> **What is being asked**:
Can you turn the entries into a numbered list, starting with the line that contains "Click the Apple" and going through the line that contains "pyautogui.click(x=469, y=376)", skipping blank lines and leaving out the pictures?

> **Input rows**:
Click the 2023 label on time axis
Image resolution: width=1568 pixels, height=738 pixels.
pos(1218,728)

* * *

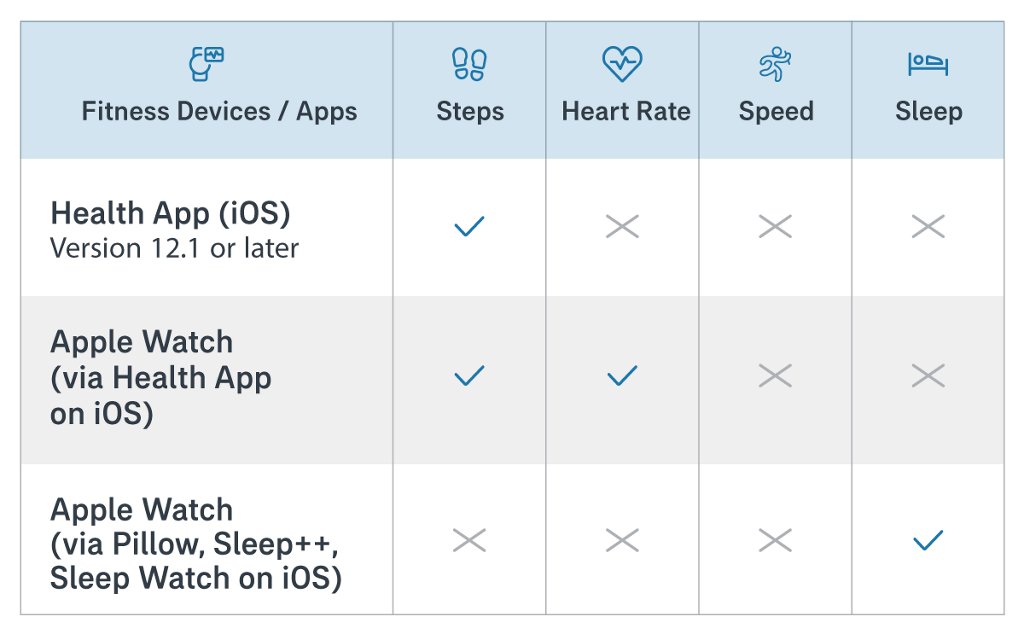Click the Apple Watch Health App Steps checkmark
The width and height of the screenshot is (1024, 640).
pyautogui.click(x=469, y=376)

> **Response for this exercise**:
1. Click the Apple Watch Health App Steps checkmark
2. The width and height of the screenshot is (1024, 640).
3. pyautogui.click(x=469, y=376)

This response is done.